■ Set of tasks ■
1 – In the Pulp advisory migration thread, how many advisories end up in the pulp3 repo, and how do they differ?
2 – Please write the next part of the Pulp advisory migration thread, picking up after its final line.

■ Source excerpt ■
______
Updated by dalley over 4 years ago
I'm finding new bugs. Wiping the system and re-migrating gives this:
(pulp) [vagrant@pulp2-nightly-pulp3-source-centos7 devel]$ pulp-admin rpm repo content errata --repo-id test2
Description: Bear_Erratum
Id: RHEA-2012:0057
Severity:
Summary:
Title: Bear_ErratumPARTHA
Type: security
(pulp) [vagrant@pulp2-nightly-pulp3-source-centos7 devel]$ http GET :24817/pulp/api/v3/content/rpm/advisories/?repository_version=/pulp/api/v3/repositories/rpm/rpm/d18c672a-d6e9-4e6a-938f-3cf5a811db06/versions/1/
HTTP/1.1 200 OK
Allow: GET, POST, HEAD, OPTIONS
Connection: close
Content-Length: 1356
Content-Type: application/json
Date: Thu, 16 Jul 2020 20:01:07 GMT
Server: gunicorn/20.0.4
Vary: Accept, Cookie
X-Frame-Options: SAMEORIGIN
{
"count": 2,
"next": null,
"previous": null,
"results": [
{
"description": "Bear_Erratum",
"fromstr": "errata@redhat.com",
"id": "RHEA-2012:0057",
"issued_date": "2013-01-27 16:08:05",
"pkglist": [
{
"name": "collection-0",
"packages": [
{
"arch": "noarch",
"epoch": "0",
"filename": "bear-4.1-1.noarch.rpm",
"name": "bear",
"reboot_suggested": false,
"release": "1",
"relogin_suggested": false,
"restart_suggested": false,
"src": "http://www.fedoraproject.org",
"sum": "",
"sum_type": "",
"version": "4.1"
}
],
"shortname": ""
}
],
"pulp_created": "2020-07-16T19:55:54.463062Z",
"pulp_href": "/pulp/api/v3/content/rpm/advisories/0bb6563b-6c6b-437e-b86c-95b75e2e1625/",
"pushcount": "",
"reboot_suggested": false,
"references": [],
"release": "1",
"rights": "",
"severity": "",
"solution": "",
"status": "stable",
"summary": "",
"title": "Bear_ErratumPARTHA",
"type": "security",
"updated_date": "2013-01-27 16:08:05",
"version": "1"
},
{
"description": "Bear_Erratum",
"fromstr": "errata@redhat.com",
"id": "RHEA-2012:0057",
"issued_date": "2013-01-27 16:08:05",
"pkglist": [],
"pulp_created": "2020-07-16T19:55:54.456933Z",
"pulp_href": "/pulp/api/v3/content/rpm/advisories/930cd7e6-0945-40aa-81c9-cd29c9c056c4/",
"pushcount": "",
"reboot_suggested": false,
"references": [],
"release": "1",
"rights": "",
"severity": "",
"solution": "",
"status": "stable",
"summary": "",
"title": "Bear_ErratumPARTHA",
"type": "security",
"updated_date": "2013-01-27 16:08:05",
"version": "1"
}
]
}
Updated by dalley over 4 years ago
^^ Is just because there's no RPM packages in the current repo, so it ends up constructing an entirely different content unit with an empty package list.
When everything is done in one batch, we get two Pulp2Content and two UpdateRecords (because the pkglist is different, which changes the digest), and somehow both content units end up in the same repository even though only one of them was in the original.
Problems:
- Two advisories in the pulp3 repo, identical except for the package list. It should only be one.
- Probably it is simply wrong to be looking at RPMs in the repo to reconstruct the pkglist, because it causes issues like this where the pkglist is actually modified. This causes 2 content units to be created by accident.
@Justin I'm curious if you can reproduce this? Extra content seems easy to overlook compared to missing content.
______
■ Provided material ■
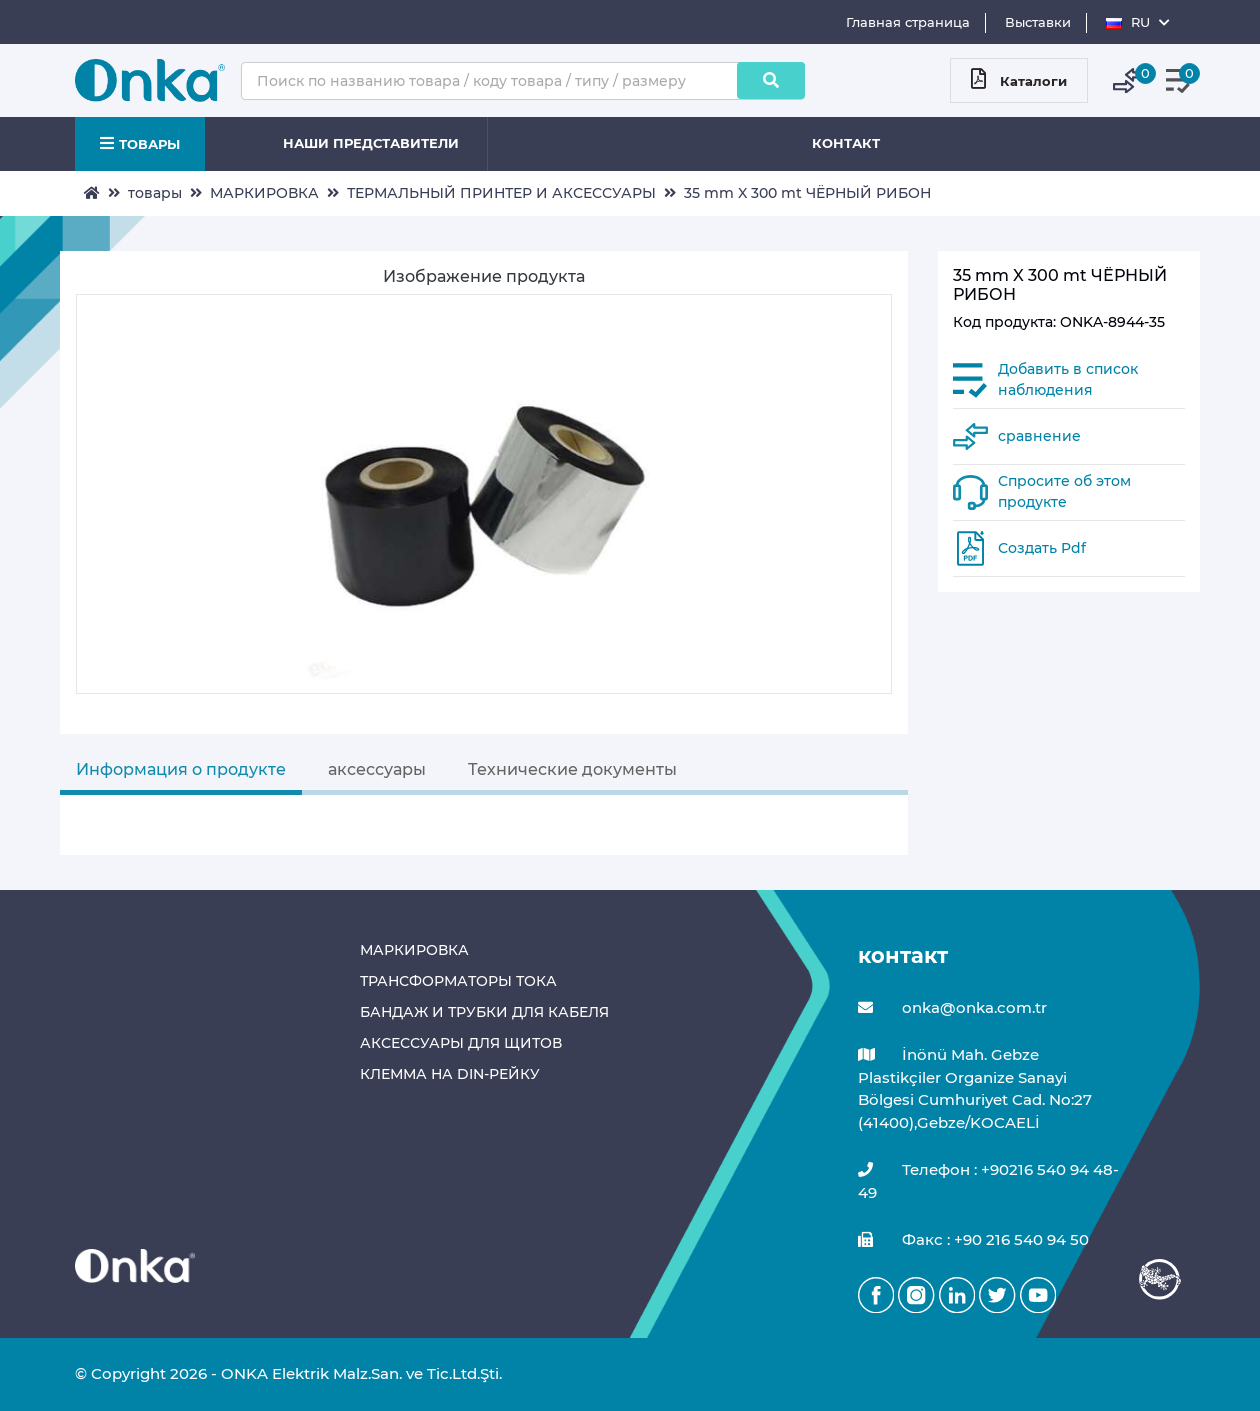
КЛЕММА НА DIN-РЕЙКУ (450, 1074)
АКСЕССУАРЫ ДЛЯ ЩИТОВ (461, 1043)
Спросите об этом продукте (1064, 491)
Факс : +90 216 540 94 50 (973, 1240)
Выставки (1038, 22)
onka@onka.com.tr (952, 1008)
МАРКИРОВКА (264, 193)
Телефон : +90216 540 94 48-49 (988, 1180)
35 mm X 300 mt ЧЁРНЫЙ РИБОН (807, 193)
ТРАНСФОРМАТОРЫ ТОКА (458, 981)
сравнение (1039, 436)
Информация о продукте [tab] (181, 769)
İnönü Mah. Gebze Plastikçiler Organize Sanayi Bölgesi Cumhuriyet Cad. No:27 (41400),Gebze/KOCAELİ (975, 1088)
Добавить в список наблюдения (1068, 379)
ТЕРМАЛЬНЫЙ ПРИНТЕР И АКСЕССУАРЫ (501, 193)
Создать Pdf (1042, 548)
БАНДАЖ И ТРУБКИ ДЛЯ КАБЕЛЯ (484, 1012)
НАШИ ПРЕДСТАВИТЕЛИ (371, 143)
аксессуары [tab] (377, 769)
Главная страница (908, 22)
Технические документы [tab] (572, 769)
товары (155, 193)
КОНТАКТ (846, 143)
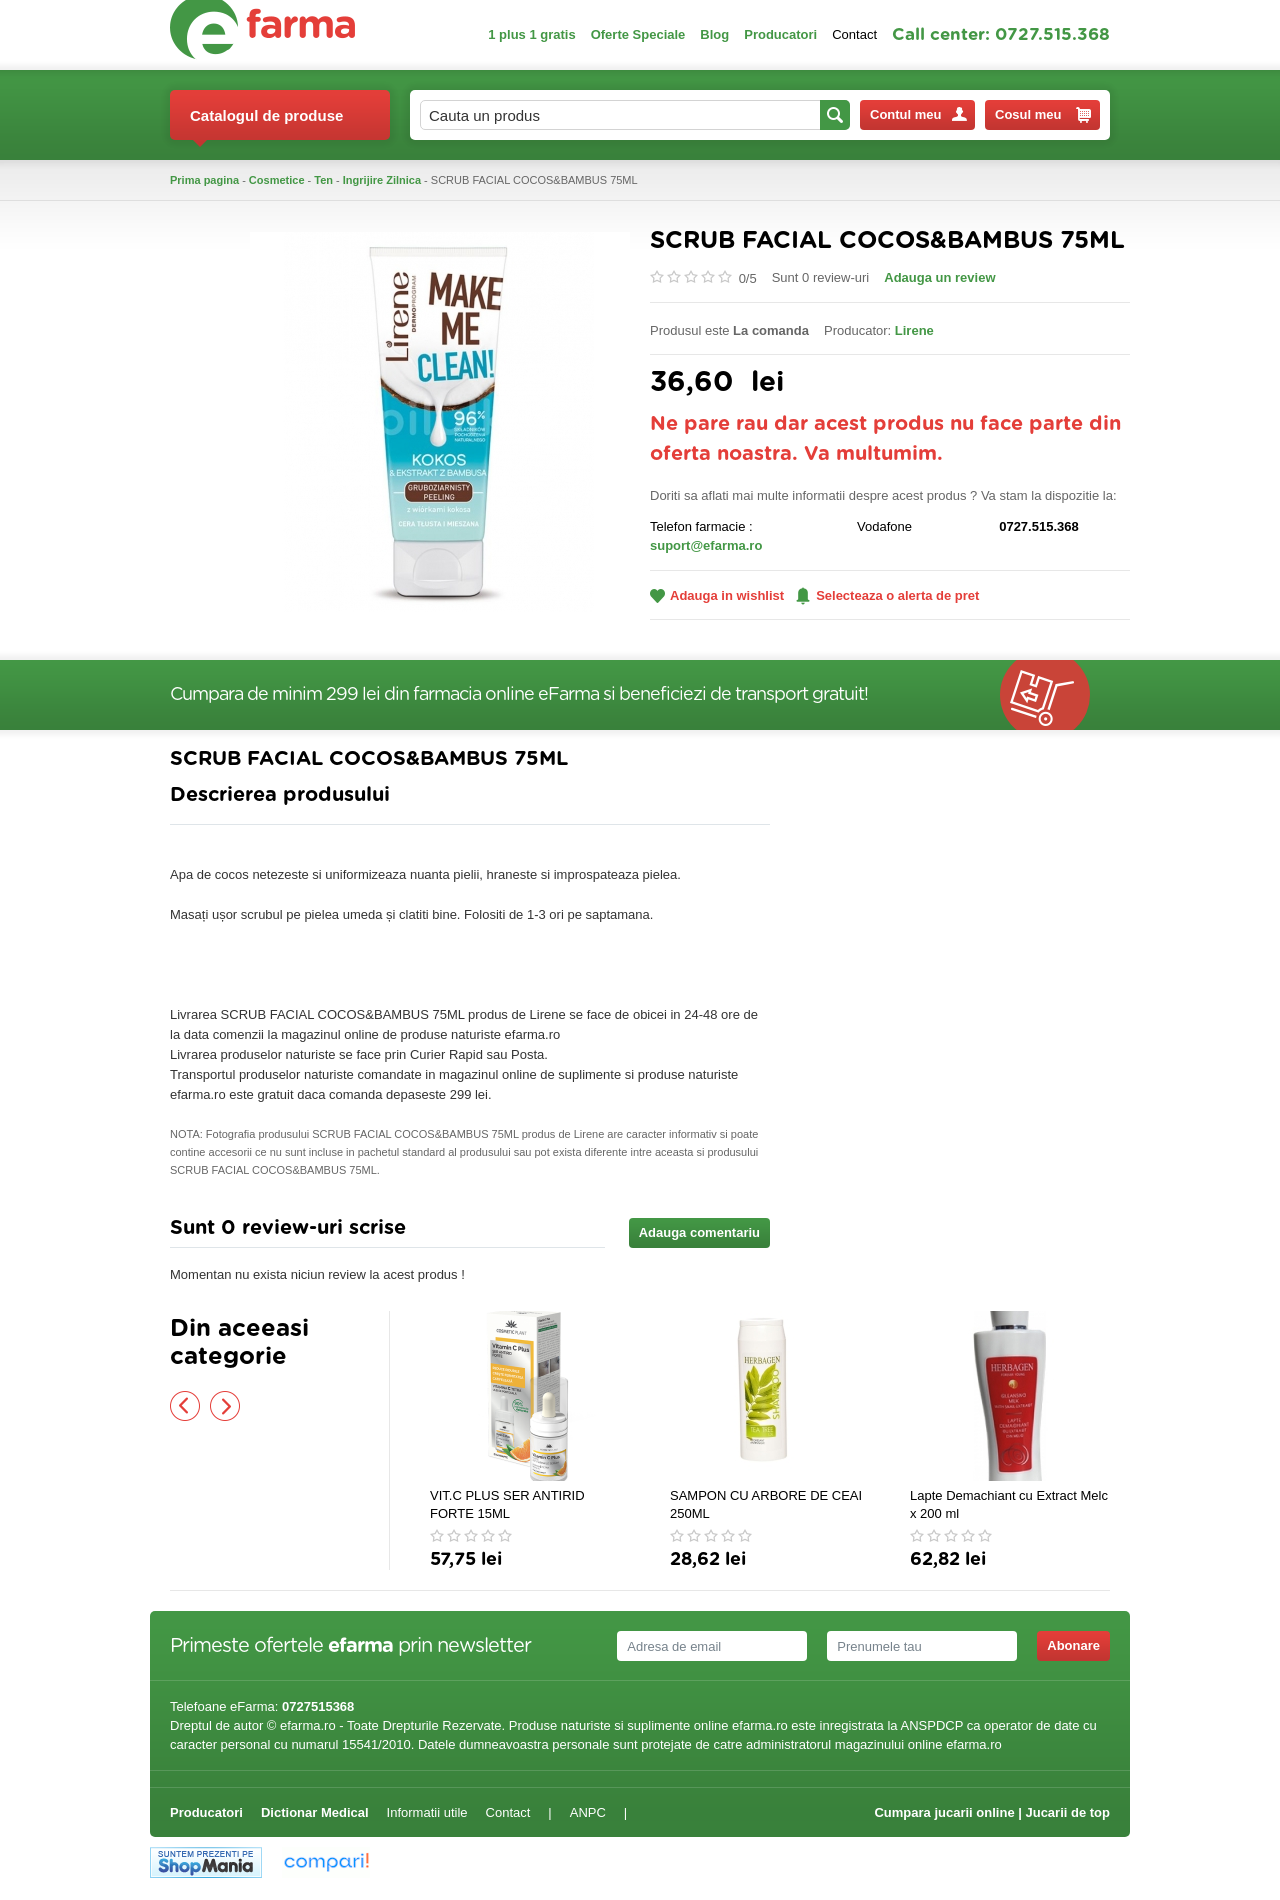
______
■ Answer list ■
1 – Two advisories end up in the pulp3 repo, identical except for the package list.

2 –
When it's done in two steps as it was in the description, what happens is that it doesn't create a new pulp2content, and because it does this it doesn't try to create a new pulp3content from the pulp2content either (probably a good thing since it would be a wrong one if it did), but the content unit ends up associated with the repository anyway.
Problems:
- No new pulp2content is created
All of this needs to be fixed in this issue since if we fix the pulp2content issue it's going to immediately start having the problem w/ multiple content units and that is, if anything, far more broken.
Updated by ttereshc over 4 years ago
A few things stand out:
Not all content types provide the same fields here, RPMs don't have a "pulp3_repository_version", which surprises me but I can see why there might be a reason for it
This is for advisory only (and it will be the same for distribution trees) One pulp2 erratum is migrated into multiple advisories in pulp3, thus the repo version reference. For consistency, we can show in the API empty value for RPMs.
This is "wrong" because the same errata can be in multiple repository versions simultaneously, so it's nonsensical to just have a field for a single repo version. Unless, there are supposed to be multiple entries for the same errata in here per-repo, in which case, there are not
Yes, that's the case. If you look at the pulp2content the unique constraint is pulp2repo + unit_id. If both errata ended up in one pulp3 repo version (only the case when 2 pulp2 repos are exactly the same), one will see "duplicated" entries in the API response.
Is just because there's no RPM packages in the current repo, so it ends up constructing an entirely different content unit with an empty package list.
It's correct that it creates an erratum with empty pkglist. It's exactly how Pulp 2 would publish it. There is no way for us to identify which package list should be used for a repository without looking at the packages. We can't create one advisory with all pkglists available in pulp2. It will break clients, users would need to mirror sync to fix that, it's bad upgrade experience. With looking at the RPMs, they get exactly what they had in pulp2. Even if it's wrong, it's the same "wrong", there is no surprise and no clients are broken. Everything will be right with the next sync if it ever happens.
What is not correct is that they end up in the same repo version.
When everything is done in one batch, we get two Pulp2Content and two UpdateRecords (because the pkglist is different, which changes the digest), and somehow both content units end up in the same repository even though only one of them was in the original.
Problems:
Two advisories in the pulp3 repo, identical except for the package list. It should only be one.
Agreed
Probably it is simply wrong to be looking at RPMs in the repo to reconstruct the pkglist, because it causes issues like this where the pkglist is actually modified.
That's correct behaviour.
This causes 2 content units to be created by accident.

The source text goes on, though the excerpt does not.